Facebook’s Graph Search – will people who don’t work in advertising now realise what their data is worth?
Thanks to the launch of Graph Search, Facebook is now making it even easier to find information about ordinary Australians, including those in security-sensitive jobs. Julian Peterson was surprised by what he found.
In the digital advertising business we know the value of data – we obsessively target and track our intended audience and our thirst for new data knows no limits.
Some of the public know the value of their data and don’t want us to have it – they browse incognito, they lock their social profiles or they don’t use social media at all, they delete their cookies and don’t like to have tabs kept on them.
I have seen a few articles recently where the worth of people’s data has been quantified or they’ve been put on notice to keep it secret – and The Financial Times actually shows you what you’re worth.
Yesterday I finally found Graph Search activated on my Facebook – I’d seen the funny examples by Tom Scott some time ago on his “Actual Facebook Graph Searches” but I hadn’t had the chance to try it for myself until today.
Below is my journey into the frankly amazing Graph Search which confirms a few things:
- Facebook has so much data on people, their friends and social connections, activities, places they visit and things they do.
- The data has more depth and breadth than anyone else’s data in the whole world. Never before have people so eagerly recorded so much about themselves.
- The data held by most other organisations, even the tax office and government departments including census data, is nothing compared to this.
- Facebook have given us a glimpse with Graph Search but we’ve barely begun to see what is possible.
- If there is a negative effect of Graph Search for advertising then it would be that it reveals to the man in the street the extent of the data provided by Facebook users and the amount of it that is publicly available, let alone to Facebook itself.

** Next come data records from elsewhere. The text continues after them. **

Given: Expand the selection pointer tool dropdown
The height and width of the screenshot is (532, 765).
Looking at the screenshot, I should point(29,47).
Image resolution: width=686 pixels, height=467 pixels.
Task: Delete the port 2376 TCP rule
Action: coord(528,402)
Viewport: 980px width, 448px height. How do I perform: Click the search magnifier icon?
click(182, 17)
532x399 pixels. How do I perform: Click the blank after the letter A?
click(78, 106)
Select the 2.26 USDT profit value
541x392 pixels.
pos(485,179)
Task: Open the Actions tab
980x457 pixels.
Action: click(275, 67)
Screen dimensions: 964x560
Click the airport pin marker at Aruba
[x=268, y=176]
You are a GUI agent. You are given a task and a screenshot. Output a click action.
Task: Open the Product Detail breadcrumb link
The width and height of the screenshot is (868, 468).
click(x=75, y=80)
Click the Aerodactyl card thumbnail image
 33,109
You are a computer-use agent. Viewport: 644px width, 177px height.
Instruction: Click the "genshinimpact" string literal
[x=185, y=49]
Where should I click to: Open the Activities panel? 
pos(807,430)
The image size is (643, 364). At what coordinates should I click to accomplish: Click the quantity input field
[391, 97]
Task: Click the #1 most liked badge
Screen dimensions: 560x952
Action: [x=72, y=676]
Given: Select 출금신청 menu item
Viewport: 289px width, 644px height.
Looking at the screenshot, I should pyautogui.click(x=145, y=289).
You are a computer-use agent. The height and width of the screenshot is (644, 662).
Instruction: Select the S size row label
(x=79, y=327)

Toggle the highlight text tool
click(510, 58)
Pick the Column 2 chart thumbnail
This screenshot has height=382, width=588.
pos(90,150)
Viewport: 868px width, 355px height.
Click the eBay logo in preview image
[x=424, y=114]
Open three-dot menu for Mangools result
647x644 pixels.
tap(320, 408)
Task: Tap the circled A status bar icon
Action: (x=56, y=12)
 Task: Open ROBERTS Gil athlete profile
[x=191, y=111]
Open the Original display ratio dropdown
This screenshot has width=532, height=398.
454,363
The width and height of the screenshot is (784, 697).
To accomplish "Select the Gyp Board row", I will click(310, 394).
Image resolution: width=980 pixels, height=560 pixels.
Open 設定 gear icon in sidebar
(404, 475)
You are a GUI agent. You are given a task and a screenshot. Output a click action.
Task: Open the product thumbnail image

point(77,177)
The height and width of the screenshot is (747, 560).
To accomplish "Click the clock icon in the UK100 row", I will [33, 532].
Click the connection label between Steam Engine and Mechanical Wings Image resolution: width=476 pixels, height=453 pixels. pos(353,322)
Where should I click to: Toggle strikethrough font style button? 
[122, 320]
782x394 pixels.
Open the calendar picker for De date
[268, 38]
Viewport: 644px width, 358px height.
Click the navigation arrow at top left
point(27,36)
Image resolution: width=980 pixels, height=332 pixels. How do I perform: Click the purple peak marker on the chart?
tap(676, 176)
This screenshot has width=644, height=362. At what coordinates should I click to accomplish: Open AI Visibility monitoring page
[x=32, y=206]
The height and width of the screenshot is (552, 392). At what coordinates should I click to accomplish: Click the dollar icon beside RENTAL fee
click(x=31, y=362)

My first Graph Search session:
So after a couple of searches to see who I work with, used to work or go to school with I tried this:
A few people I knew matched but it was mainly around a page called “Sex and drugs and rock ‘n’ roll” which has thousands of fans, so not as funny as I’d hoped.
By now I was chat-bantering with a friend in London who is divorced and wanted to get out on the town this week as her kids are away. Whilst trying to find a silly search that would include her I had this one auto-completed for me:
Interesting. I don’t even have any link to any of the people in the results so now I thought, let’s try some more searches to see how much data people have inadvertently shared.
A lot:
Some other suggested searches if you want to find a transvestite policewoman, a policeman from the Maldives in Sydney or want to find single friends of policemen (watch out RSVP – Facebook dating has arrived!):
Where there’s social media, there’s Defence:
And let’s get serious:
(I actually think most of these girls are joking, as are the guys in the male search)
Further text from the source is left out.